There were other considerations in SwitchCore’s decision as well. “We saw that we would incur a lot of schedule risk because of the multi-chip multi-CPU architecture we were developing,” explains Ygberg. “Virtutech’s product already had those features supported, so our development risk in that area was eliminated. We also had the advantage that Virtutech had a support organization already in place to take care of our customers. Also, it increased the virtual size of our development capability. By adding the capabilities of their engineering organization to ours, we could become much bigger.”

So far, the decision appears to have paid off. SwitchCore is in the middle of development and their first release is on track. In their measurements, that they’ve brought software development times down form a couple of months to less than two weeks. There have been a few bonus discoveries as well. “In our own environment we only could run under one OS. By picking up a commercial product, we instantly had multi-platform support and several other nice features as well.” Ygberg continues. He also points out that doing software in parallel with silicon development has a positive impact on hardware by helping to highlight improvements that can be made to the hardware prior to initial tapeout.

With embedded hardware becoming more integrated (and therefore inaccessible) by the proliferation of SoCs, we expect to see more companies choosing to use virtual platforms for embedded software development. Commercial suppliers are sure to take advantage of this trend and the economy of scale allowed by replacing a traditionally in-house function with a commercial solution. Since there are already several suppliers either in or entering the simulated hardware platform business, competition is likely to drive the technology forward as well.

Ultimately, the winner will be the embedded software developer as mature, robust, high-performance virtual platforms promise a much cleaner and more capable work environment for the software engineer than badly behaved boxes jammed with immature, semi-functional prototype hardware. Software developers that have sampled the capabilities of even these relatively new simulation-based tools are reluctant to go back. They soon become accustomed to the additional features offered by these virtual environments and to the relative stability and predictability of simulation-based design compared with development on prototype hardware.

Management seems to appreciate the additional development flexibility offered by parallel software/hardware development as well. Even with virtual platforms such as these, software will lag hardware by some margin, but the timing and stability of a virtual platform certainly does a lot to level the playing field. Concurrent development will probably be a win-win for teams that learn to take advantage of it beyond the basics, too, as considerable design insight can be gleaned by prototyping hardware/software combinations before committing to a particular architecture or solution path.

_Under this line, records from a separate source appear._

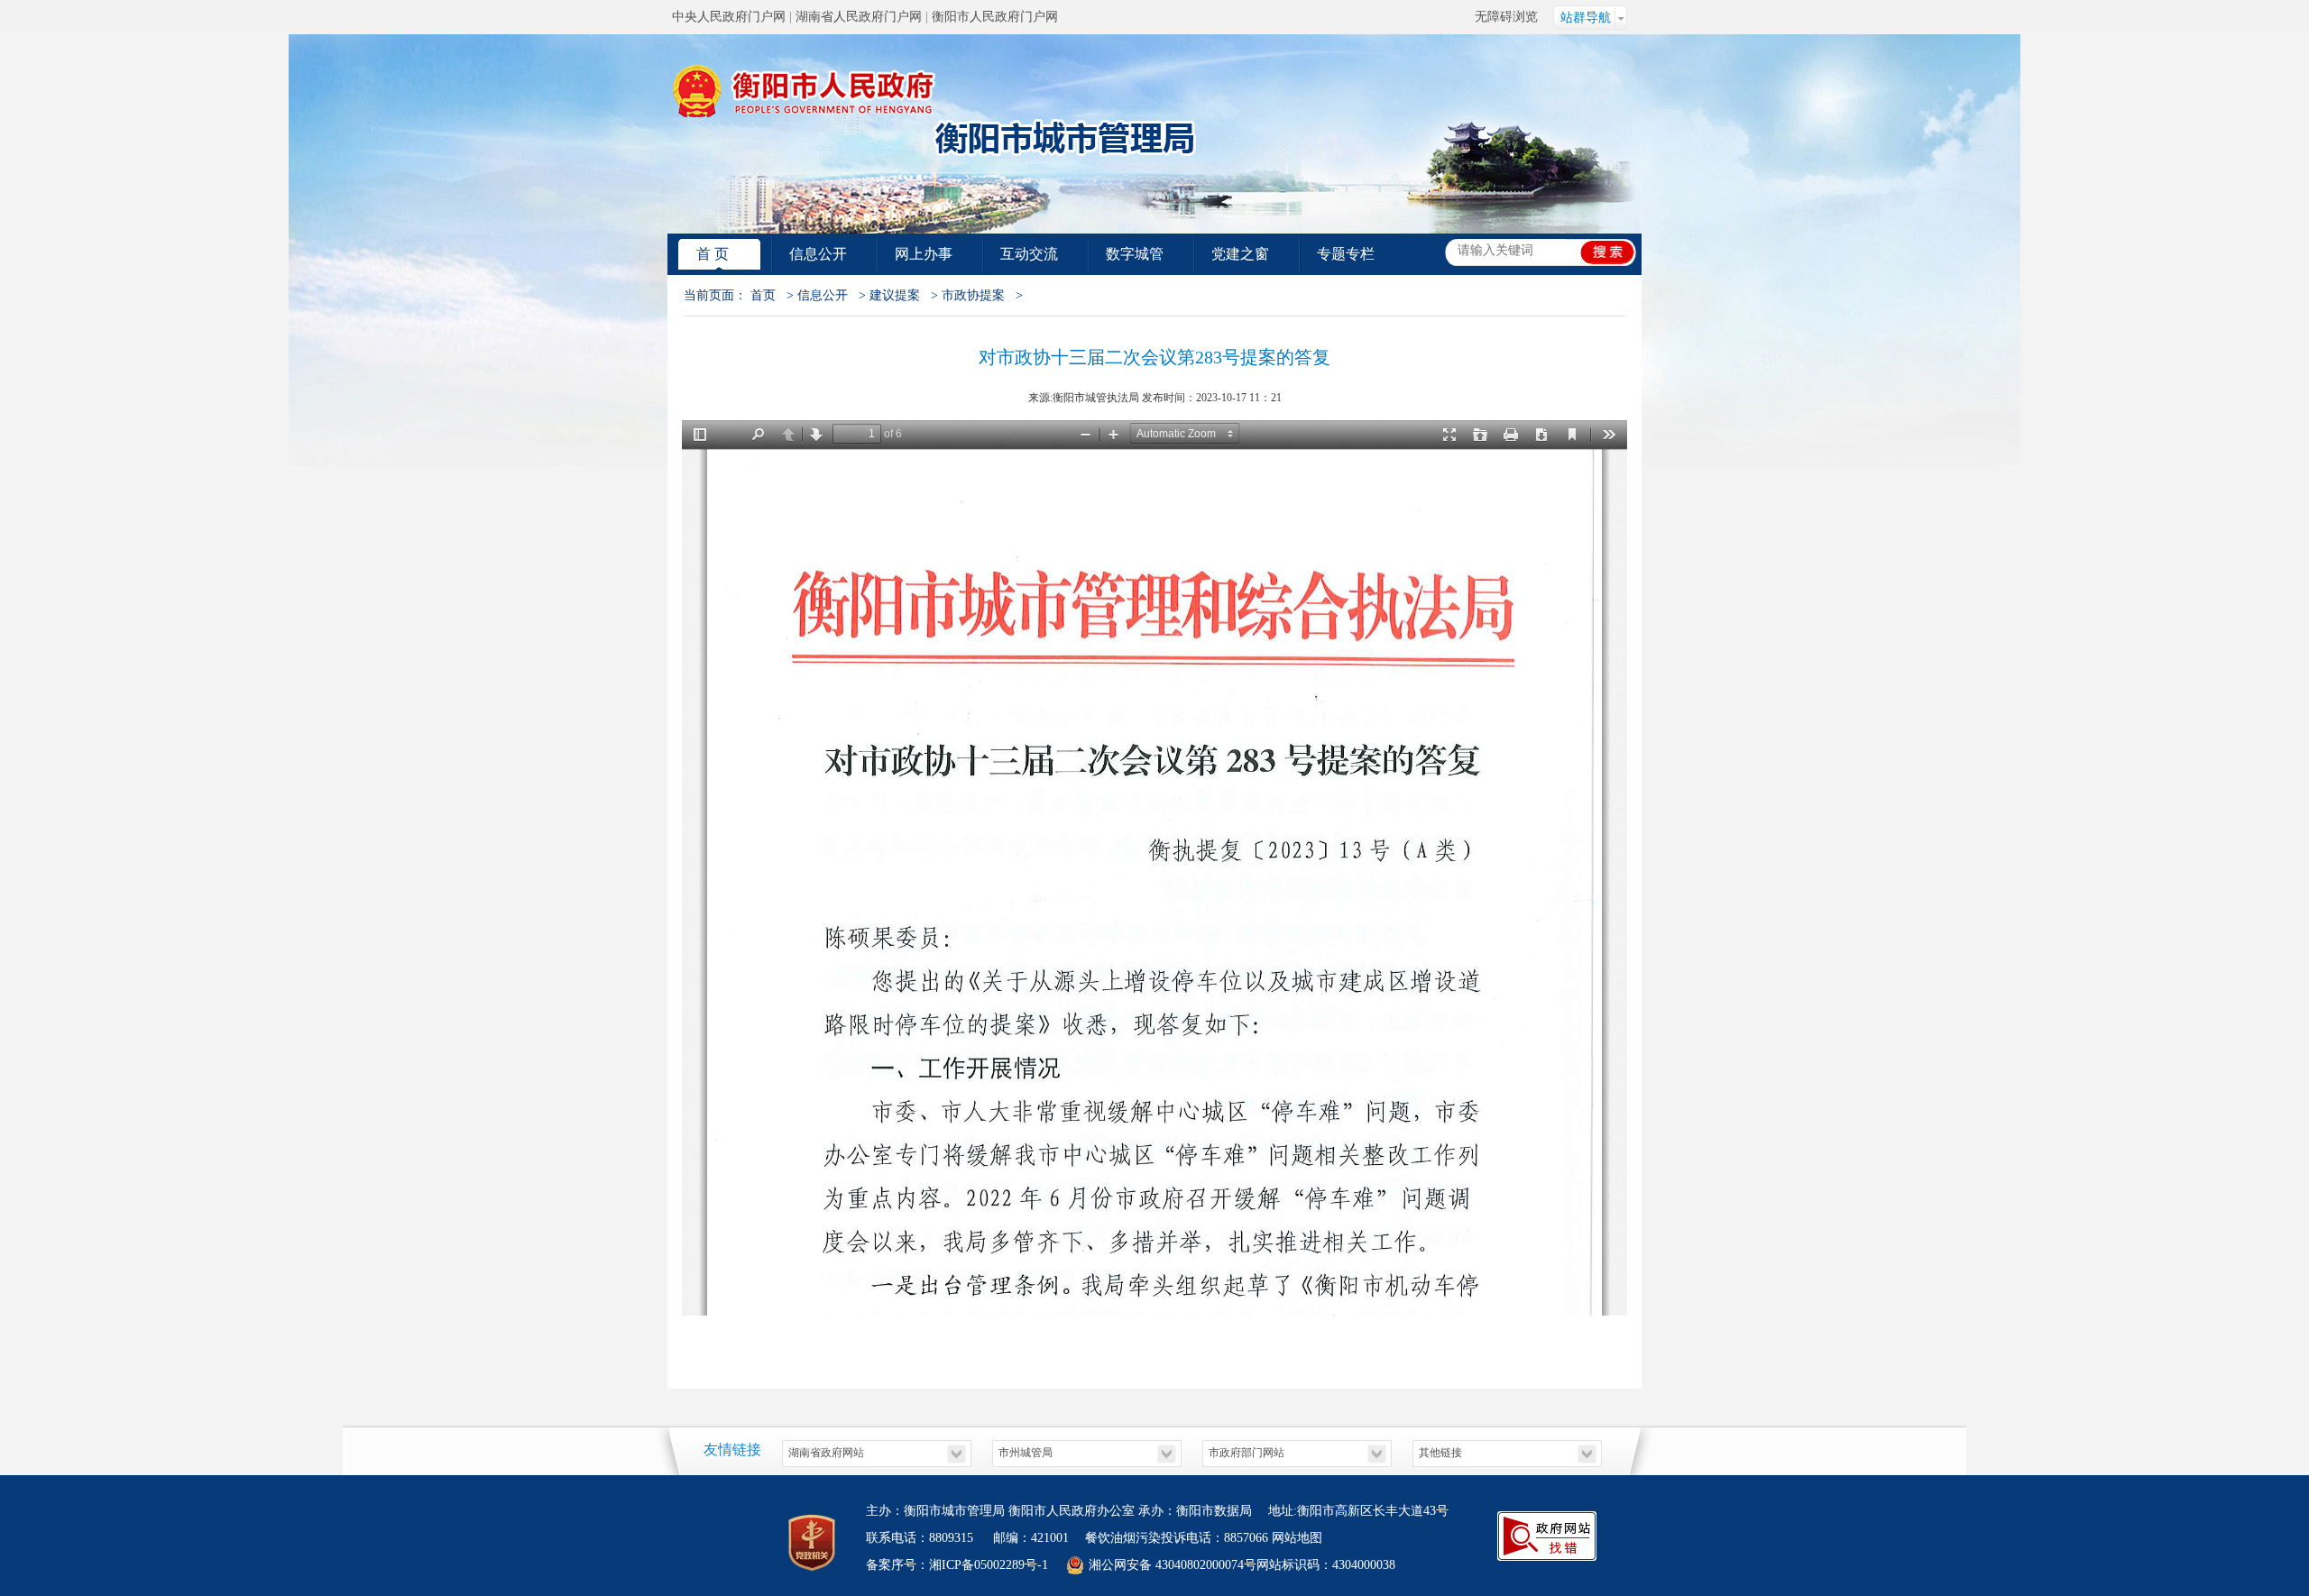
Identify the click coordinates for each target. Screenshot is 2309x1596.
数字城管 (1135, 253)
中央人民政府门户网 (729, 16)
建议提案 (894, 295)
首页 (763, 295)
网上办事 (923, 253)
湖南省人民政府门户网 (859, 16)
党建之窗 (1240, 253)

For end-customers, the commoditization of virtual platforms means they won’t have to learn a new, proprietary tool for each different chipset or processor that they use in their designs. Moving to a smaller number of unique tools in the development spectrum is an overall win as it allows improved effectiveness by mastering a single tool rather than dabbling in many. In other areas such as EDA this effect has allowed engineers to become experts in particular tools and processes that cross technologies, creating a more capable development team.

While the SwitchCore/Virtutech project is only one cooperative project among many in this space, it looks to us like a reasonable bellwether for the adoption of virtual software development as a mainstream methodology in embedded systems projects. If that’s true, expect to hear many more of these stories in the near future.